Other factors are important-the workforce , the management staff, its operating methods and its operational resources (Para 15):
(b) "The mere loss of a service contract to a competitor cannot therefore by itself indicate the existence of a transfer within the meaning of the Directive...In those circumstances, the service undertaking previously entrusted with the contract does not, on losing a customer , thereby cease fully to exist, and a business or part of a business belonging to it cannot be considered to have been transferred to the new awardee of the contract" (Para 16);
(c) the question whether the majority of the employees are taken over by the new employer to enable him to carry on the activities of the undertaking on a regular basis is a factual circumstance to be taken into account, as well as the similarity of the pre-and post-transfer activities and the type of undertaking concerned e.g. in labour intensive sectors (Paras 20 and 21).

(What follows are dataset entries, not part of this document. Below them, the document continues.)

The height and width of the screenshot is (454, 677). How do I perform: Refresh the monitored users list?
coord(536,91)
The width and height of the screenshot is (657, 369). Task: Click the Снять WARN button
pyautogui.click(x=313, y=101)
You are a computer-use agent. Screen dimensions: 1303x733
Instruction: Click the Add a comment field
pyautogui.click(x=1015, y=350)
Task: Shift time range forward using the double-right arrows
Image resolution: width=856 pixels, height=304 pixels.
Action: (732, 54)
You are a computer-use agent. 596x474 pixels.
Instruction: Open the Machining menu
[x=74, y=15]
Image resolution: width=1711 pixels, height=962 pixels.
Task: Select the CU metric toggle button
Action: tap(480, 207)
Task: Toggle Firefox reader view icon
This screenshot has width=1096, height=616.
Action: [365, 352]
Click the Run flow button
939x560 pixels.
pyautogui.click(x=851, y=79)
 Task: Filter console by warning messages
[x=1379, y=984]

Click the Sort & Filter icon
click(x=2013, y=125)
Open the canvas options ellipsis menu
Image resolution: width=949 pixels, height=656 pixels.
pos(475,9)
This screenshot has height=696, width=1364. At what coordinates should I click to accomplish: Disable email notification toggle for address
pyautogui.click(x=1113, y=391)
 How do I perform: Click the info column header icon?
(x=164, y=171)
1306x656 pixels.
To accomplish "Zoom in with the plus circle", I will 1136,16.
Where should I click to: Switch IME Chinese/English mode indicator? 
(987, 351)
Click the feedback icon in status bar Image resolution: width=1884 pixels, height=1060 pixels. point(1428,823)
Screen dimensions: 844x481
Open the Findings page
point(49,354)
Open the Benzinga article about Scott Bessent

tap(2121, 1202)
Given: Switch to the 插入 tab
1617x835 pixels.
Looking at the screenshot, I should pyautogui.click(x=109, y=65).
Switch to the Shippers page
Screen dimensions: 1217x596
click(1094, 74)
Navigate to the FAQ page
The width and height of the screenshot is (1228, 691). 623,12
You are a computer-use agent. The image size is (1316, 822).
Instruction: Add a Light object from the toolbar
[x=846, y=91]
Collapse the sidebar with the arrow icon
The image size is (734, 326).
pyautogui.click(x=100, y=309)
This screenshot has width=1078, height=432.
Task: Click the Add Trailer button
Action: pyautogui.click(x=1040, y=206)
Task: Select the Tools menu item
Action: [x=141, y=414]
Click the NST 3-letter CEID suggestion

(6) This case is unaffected by the limits indicated in Suzen. It is not a case (like Suzen) of the loss of a contract with one customer being asserted to amount to a transfer of an undertaking. It is not a case like Betts of the loss of a contract for one location being asserted to be a transfer of an undertaking.It is not a case of a transfer depending merely on a comparison of the similarity of the activities of Axial and ECM after the loss of the VAG contract by Axial. The transfer was established by the Employment Tribunal looking at all the relevant facts and concluding that this undertaking was based on the VAG contract and that it continued in different hands, even though no employees of Axial were appointed by ECM. The Tribunal was entitled to have regard, as a relevant circumstance, to the reason why those employees were not appointed by ECM. The Court of Justice has not decided in Suzen or in any other case that this is an irrelevant circumstance or that the failure of the transferee to appoint any of the former employees of the transferor points conclusively against a transfer.

I would dismiss this appeal.

Lord Justice Laws:
I agree.

Lord Justice Henry:
I also agree.

Order: Appeal dismissed with costs; application for permission to appeal to House of Lords refused.